◆ **SUPPLIED PASSAGE**:
A new mortgage entering the market: it will impact lending in a BIG way!

Mortgage and Lending with Seacoast Mortgage Corporation, RI (20021119LB & 20031576LL), MA (MC2107) & CT MLO 10920

This new mortgage will affect every American looking to mortgage a home. And the impact will be felt by all of us.

Regulators are deciding the future of down payments. For those who have minimal down payments, FHA will become the norm. 

The new mortgage: QRM: Qualified Residential Mortgage has yet to be defined in detail, but, basically, it will be the new mortgage which will require a defined minimum down payment.  Some proponents are advocating as high as 30%.  If a borrower does not have this minimal down, there will be limited non-QRMs available at higher rates. 

Thus, there will be an increase of mortgages at FHA, which currently offers mortgages at 3.5% down and reasonable rates.  The downfall of FHA is the 1% upfront mortgage insurance, which is financed into the loan and the monthly mortgage insurance which is paid every month for 5 years and until the LTV reaches 78% (for loans greater than 15 years) and paid monthly on loans 15 years or less when the LTV reaches 78% regardless of how long the payments have been made.

FHA may be gearing up for this by increasing their mortgage insurance rates by .25% effective with all new loans on April 18, 2011.  Even the 15 year FHA loans, which were exempt from monthly mortgage insurance with LTV's less than 90%, will have monthly insurance.

So, let's compare FHA payments based on a $200,000 loan at 4.75 for 30 years:

Prior to October 2010: P&I and mortgage insurance: $1146.31

After October 2010: P&I and mortgage insurance: $1205.23:   Increase of $58.92/month

After April 2011: P&I and mortgage insurance: $1247.31:  Increase of $42.08/month        

In less than a year, the increase due to mortgage insurance is: $101.00/month!

Proponents of QRM wish to see the originating company to maintain 5% of every loan on their books for the duration of the loan.  To have so-called "skin in the game", proponents believe the originating company will "care more" about underwriting the loan and will think twice before closing on a loan.  The opponents see this as a large negative for the consumer.  A non-QRM will have higher rates, thus greasing the lining of lenders and hurting the consumer and the housing market. If an originating firm must keep 5% of the loan and it is a non-QRM, the lender will wish to have a higher return for the higher risk.

◆ **GIVEN RECORDS**:

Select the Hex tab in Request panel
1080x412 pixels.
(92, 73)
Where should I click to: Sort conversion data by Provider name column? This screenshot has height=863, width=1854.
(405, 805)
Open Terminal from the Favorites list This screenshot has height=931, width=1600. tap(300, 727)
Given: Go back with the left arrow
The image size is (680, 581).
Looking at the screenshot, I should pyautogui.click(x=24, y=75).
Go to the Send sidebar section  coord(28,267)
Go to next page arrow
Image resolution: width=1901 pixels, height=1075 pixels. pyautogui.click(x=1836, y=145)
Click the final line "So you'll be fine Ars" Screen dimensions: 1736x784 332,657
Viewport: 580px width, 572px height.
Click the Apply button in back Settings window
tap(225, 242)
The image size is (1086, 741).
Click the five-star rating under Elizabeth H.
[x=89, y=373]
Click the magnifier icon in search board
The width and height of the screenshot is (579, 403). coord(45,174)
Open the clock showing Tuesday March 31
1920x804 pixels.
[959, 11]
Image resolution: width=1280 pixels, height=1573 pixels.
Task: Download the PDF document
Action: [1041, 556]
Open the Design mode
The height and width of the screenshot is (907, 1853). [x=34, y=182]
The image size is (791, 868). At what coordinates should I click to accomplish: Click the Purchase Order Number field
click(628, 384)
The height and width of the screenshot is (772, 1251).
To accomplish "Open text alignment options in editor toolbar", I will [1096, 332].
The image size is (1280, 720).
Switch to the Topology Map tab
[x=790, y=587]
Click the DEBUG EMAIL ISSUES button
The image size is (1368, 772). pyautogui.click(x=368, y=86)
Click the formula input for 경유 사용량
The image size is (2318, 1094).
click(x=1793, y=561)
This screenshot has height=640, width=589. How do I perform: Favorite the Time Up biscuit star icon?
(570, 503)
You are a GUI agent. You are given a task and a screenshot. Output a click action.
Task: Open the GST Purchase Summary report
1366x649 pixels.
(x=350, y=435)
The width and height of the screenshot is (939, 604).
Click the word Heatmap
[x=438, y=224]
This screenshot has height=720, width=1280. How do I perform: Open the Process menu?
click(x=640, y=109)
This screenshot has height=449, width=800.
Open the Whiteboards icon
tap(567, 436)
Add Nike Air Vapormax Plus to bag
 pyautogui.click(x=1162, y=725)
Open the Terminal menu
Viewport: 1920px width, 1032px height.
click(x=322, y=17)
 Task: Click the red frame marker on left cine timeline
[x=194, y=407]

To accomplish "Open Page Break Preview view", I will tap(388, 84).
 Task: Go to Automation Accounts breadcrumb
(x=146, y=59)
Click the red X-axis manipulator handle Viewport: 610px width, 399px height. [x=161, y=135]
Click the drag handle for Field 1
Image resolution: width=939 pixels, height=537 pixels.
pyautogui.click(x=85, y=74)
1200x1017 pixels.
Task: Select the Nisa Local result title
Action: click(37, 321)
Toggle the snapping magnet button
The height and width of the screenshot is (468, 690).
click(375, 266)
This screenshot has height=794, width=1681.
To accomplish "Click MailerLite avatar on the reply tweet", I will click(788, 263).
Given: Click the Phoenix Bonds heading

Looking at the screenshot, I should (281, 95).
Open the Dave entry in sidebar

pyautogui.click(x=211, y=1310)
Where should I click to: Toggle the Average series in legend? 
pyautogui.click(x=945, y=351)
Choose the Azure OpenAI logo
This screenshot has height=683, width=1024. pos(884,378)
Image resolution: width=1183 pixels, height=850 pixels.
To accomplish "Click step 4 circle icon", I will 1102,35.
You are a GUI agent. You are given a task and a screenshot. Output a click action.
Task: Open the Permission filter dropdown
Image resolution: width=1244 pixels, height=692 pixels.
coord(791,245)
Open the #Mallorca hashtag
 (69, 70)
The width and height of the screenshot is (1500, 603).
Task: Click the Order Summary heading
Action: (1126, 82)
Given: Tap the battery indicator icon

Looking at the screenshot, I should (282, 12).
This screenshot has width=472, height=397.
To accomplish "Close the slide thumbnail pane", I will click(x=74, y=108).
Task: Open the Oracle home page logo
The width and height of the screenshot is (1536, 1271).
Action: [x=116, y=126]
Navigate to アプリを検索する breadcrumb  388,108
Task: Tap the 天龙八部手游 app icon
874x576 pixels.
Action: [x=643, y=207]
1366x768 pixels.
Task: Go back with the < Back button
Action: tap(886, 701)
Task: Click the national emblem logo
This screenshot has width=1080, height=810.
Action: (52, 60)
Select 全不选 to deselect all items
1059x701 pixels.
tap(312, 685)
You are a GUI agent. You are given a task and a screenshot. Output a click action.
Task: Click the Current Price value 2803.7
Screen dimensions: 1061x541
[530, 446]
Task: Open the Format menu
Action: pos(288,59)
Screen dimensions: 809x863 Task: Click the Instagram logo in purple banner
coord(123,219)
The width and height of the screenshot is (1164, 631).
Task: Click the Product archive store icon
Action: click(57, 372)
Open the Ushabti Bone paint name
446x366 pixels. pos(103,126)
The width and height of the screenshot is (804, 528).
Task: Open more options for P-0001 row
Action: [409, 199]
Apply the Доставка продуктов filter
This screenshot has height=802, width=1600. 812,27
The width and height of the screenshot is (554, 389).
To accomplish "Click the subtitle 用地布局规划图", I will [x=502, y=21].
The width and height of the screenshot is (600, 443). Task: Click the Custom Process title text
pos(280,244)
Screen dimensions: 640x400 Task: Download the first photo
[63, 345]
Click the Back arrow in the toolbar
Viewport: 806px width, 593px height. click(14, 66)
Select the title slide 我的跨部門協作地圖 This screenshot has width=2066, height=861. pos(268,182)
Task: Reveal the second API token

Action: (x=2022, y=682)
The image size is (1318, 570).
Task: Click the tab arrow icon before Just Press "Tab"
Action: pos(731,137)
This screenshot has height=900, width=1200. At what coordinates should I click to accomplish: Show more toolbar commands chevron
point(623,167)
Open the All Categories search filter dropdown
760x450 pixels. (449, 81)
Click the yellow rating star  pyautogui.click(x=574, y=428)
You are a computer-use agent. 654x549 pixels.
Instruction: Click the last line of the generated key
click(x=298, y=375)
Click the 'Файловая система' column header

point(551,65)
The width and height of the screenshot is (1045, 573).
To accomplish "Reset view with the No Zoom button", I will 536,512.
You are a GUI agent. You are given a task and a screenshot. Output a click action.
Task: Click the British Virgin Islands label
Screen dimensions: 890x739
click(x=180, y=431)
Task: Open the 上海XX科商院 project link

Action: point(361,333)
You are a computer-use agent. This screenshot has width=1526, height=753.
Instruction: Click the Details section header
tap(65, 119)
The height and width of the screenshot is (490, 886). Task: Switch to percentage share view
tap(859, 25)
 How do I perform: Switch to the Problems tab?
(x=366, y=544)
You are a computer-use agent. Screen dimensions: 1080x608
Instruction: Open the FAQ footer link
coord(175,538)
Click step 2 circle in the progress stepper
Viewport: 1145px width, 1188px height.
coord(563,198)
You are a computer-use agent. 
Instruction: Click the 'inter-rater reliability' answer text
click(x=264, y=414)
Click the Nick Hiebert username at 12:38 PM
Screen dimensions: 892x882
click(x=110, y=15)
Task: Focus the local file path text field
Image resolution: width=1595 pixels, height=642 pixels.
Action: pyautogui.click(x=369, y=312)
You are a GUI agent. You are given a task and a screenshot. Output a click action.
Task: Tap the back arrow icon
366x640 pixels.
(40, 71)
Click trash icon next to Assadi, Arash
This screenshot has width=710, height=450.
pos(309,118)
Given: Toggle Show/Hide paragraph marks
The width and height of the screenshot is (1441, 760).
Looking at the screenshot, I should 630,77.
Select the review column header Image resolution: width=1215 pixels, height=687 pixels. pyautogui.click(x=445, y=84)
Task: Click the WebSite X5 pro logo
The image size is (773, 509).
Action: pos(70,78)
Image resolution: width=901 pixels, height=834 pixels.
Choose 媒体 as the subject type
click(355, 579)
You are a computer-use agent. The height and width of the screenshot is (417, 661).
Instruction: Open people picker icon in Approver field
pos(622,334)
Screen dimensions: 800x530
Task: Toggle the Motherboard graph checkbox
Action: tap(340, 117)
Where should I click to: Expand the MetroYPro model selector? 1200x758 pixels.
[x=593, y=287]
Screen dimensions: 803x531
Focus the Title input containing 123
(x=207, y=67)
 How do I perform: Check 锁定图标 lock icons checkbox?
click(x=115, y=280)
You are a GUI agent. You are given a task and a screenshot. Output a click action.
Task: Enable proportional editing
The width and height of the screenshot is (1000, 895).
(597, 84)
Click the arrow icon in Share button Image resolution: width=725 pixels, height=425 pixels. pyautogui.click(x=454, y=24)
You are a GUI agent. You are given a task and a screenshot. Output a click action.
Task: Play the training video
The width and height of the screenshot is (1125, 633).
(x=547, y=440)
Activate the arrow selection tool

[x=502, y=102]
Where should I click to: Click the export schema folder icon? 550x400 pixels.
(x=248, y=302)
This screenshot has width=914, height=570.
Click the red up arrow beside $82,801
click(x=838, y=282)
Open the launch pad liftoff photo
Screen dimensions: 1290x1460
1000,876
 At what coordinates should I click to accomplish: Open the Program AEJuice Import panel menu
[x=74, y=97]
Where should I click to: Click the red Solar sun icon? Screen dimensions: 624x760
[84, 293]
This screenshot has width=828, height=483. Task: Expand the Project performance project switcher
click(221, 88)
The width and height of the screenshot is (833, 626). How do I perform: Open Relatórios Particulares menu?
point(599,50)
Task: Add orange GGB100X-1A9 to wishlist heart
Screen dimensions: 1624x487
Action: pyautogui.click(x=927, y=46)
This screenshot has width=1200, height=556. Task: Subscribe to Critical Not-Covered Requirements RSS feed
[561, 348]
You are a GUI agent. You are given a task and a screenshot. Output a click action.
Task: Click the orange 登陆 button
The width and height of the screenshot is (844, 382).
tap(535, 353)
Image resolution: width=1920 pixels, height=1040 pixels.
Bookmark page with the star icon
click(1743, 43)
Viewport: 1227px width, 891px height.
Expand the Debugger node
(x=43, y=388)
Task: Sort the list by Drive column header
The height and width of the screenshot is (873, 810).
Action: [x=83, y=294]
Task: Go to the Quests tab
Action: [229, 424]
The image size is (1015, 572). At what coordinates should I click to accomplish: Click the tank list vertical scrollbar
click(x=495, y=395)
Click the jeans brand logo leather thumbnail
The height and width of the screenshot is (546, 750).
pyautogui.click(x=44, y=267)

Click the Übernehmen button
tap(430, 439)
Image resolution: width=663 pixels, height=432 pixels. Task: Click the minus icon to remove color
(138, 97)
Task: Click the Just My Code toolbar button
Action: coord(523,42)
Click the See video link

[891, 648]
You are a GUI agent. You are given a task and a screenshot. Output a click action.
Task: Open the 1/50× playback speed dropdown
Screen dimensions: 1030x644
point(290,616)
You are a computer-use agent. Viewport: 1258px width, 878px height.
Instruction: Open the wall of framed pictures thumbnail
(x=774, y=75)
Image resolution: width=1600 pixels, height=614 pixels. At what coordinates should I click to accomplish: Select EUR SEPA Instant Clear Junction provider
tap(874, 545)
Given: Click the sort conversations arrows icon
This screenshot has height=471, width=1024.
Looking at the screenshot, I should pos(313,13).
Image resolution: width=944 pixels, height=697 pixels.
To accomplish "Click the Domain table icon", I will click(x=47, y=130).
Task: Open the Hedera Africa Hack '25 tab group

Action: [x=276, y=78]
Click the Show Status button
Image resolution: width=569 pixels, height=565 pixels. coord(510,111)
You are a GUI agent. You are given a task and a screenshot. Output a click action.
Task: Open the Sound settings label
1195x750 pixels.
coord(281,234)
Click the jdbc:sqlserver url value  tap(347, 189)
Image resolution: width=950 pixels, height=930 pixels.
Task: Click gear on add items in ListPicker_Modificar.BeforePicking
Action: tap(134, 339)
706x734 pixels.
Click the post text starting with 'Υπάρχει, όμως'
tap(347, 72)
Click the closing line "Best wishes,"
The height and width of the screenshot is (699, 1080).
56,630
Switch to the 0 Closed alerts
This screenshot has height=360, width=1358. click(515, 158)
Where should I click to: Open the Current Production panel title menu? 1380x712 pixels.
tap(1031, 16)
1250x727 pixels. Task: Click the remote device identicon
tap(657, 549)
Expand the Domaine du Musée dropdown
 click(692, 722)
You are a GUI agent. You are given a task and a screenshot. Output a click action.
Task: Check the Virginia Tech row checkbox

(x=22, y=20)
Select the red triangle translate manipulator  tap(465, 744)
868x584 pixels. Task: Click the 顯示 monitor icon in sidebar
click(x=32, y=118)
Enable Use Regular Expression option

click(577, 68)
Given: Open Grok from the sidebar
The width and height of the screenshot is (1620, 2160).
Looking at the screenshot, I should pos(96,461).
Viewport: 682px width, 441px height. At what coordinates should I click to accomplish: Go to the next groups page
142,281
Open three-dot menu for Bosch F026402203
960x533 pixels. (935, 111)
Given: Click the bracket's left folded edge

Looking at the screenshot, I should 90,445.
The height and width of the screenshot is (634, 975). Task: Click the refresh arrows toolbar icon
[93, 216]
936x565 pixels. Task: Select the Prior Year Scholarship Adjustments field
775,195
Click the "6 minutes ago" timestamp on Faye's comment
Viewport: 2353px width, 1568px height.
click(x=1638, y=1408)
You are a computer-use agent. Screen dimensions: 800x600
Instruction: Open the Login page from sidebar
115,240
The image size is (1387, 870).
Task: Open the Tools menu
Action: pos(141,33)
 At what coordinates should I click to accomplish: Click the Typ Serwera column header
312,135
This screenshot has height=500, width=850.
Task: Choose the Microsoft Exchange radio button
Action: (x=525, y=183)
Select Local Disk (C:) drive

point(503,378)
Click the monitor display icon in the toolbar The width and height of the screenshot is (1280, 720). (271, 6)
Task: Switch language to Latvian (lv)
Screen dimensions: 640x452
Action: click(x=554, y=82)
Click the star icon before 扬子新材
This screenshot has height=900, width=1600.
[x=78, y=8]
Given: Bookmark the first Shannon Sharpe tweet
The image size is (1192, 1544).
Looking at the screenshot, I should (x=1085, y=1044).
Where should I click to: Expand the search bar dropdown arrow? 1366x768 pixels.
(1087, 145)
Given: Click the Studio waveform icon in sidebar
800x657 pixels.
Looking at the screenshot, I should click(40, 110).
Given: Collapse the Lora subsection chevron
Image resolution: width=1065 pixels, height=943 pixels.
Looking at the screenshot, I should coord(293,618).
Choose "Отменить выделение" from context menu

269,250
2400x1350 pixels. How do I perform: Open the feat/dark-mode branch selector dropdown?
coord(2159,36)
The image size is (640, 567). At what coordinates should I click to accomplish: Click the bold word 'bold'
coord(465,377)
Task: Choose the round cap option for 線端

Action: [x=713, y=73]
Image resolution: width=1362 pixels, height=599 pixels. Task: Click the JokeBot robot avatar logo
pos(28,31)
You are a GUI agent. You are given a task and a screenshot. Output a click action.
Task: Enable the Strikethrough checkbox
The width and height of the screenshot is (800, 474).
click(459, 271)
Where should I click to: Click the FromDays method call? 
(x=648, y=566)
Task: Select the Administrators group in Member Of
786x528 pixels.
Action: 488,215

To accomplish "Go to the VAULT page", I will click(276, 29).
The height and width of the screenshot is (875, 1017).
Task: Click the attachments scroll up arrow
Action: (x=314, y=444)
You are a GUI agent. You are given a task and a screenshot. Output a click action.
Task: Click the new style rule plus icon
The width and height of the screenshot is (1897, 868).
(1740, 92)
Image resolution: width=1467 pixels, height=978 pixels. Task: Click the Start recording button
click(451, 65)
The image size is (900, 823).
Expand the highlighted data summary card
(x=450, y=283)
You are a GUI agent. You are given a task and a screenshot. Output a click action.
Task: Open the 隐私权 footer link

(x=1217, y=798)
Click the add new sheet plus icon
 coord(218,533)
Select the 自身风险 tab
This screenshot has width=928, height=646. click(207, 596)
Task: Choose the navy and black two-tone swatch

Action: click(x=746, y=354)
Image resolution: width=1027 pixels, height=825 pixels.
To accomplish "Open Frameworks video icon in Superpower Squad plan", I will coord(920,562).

◆ **ACTIVITY**: Copy, unchanged, the section of the mortgage article that opens with the words containing "After April 2011: P&I" and closes with "the higher risk.".

◆ **RESPONSE TO THE TASK**:
After April 2011: P&I and mortgage insurance: $1247.31:  Increase of $42.08/month        

In less than a year, the increase due to mortgage insurance is: $101.00/month!

Proponents of QRM wish to see the originating company to maintain 5% of every loan on their books for the duration of the loan.  To have so-called "skin in the game", proponents believe the originating company will "care more" about underwriting the loan and will think twice before closing on a loan.  The opponents see this as a large negative for the consumer.  A non-QRM will have higher rates, thus greasing the lining of lenders and hurting the consumer and the housing market. If an originating firm must keep 5% of the loan and it is a non-QRM, the lender will wish to have a higher return for the higher risk.